Screening & Diagnosis

CAPILLARY BLOOD SAMPLING PROTOCOL

Dr. Patrick J. Parsons, and Dr. J. Julian Chisolm, Jr.

The high potential for lead contamination of specimens during collection is well known, 1-3 and some have suggested special steps to minimize the likelihood of contamination. These include thorough scrubbing of the hand and finger with soap and then alcohol, 4-5 using dilute nitric acid 6-7 or using silicone or a similar barrier spray.3,8-10 In three recent CDC-funded studies, results showed that using a silicone barrier spray did not reduce contamination errors in capillary blood collection protocols.However, results of these studies also showed that capillary blood collection by fingerstick had very low (< 10%) contamination error rates.

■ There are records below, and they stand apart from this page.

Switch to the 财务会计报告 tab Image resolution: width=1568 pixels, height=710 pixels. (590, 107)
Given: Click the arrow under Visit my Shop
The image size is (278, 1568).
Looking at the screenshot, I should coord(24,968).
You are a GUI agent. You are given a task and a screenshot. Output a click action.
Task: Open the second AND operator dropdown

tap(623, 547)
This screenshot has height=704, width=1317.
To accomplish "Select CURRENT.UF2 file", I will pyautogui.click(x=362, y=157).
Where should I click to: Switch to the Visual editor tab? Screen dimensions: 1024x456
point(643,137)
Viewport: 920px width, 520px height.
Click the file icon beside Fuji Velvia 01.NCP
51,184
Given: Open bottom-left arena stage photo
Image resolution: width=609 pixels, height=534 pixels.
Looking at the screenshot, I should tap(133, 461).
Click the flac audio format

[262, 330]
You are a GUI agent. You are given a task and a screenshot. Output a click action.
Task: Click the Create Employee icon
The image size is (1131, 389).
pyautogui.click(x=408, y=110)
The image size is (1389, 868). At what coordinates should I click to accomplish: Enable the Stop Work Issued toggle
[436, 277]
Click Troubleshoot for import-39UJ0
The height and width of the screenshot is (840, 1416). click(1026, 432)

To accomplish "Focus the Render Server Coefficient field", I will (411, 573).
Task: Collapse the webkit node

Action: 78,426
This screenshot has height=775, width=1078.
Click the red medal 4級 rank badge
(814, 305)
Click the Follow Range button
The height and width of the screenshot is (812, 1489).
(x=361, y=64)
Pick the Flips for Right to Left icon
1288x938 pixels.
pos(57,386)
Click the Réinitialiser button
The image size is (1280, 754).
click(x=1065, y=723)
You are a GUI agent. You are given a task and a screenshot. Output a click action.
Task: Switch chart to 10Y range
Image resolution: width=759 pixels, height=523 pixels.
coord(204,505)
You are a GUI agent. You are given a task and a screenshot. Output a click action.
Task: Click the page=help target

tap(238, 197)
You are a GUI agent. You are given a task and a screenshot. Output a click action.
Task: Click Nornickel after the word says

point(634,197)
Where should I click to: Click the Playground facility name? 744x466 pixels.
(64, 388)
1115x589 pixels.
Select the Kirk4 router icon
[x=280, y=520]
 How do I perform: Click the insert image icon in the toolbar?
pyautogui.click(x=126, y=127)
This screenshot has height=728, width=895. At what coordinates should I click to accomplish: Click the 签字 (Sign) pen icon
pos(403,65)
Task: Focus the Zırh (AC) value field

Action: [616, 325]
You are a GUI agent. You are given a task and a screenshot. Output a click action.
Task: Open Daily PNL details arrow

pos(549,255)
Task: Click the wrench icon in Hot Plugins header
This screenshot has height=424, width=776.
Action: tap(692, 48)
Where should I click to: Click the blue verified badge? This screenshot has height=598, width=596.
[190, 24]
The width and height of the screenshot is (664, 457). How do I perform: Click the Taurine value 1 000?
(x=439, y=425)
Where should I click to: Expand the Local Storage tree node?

Various types of plastic microcollection containers (150-250 µL) are currently available and being used successfully to collect capillary blood from young children. Plastic containers are better than glass microhematocrit tubes, because the latter have been known to break, causing injury to laboratory personnel. The following procedure for collecting capillary blood specimens by fingerstick is recommended.

A. Materials Needed

  1. Soap
  2. Alcohol swabs. If a surgical or other disinfectant soap is used, alcohol swabs can be eliminated.
  3. Sterile cotton balls or gauze pads
  4. Examination gloves
  5. Lancets. The type of lancet used is largely a matter of personal preference as long as sterility is guaranteed.
  6. Microcollection containers. The laboratory should be consulted beforehand about the type of device it will accept. Some laboratories will provide "lead-free" tubes for blood lead screening purposes.
  7. Adhesive bandages.
  8. Trash bags suitable for medical waste and containers for sharps. Bags containing medical waste should be clearly identified as such.
  9. Storage or mailing containers if needed. If specimens require shipment, follow the United States Postal Service or other appropriate regulations for the transport of body fluids.
  10. Laboratory coat and protective glasses.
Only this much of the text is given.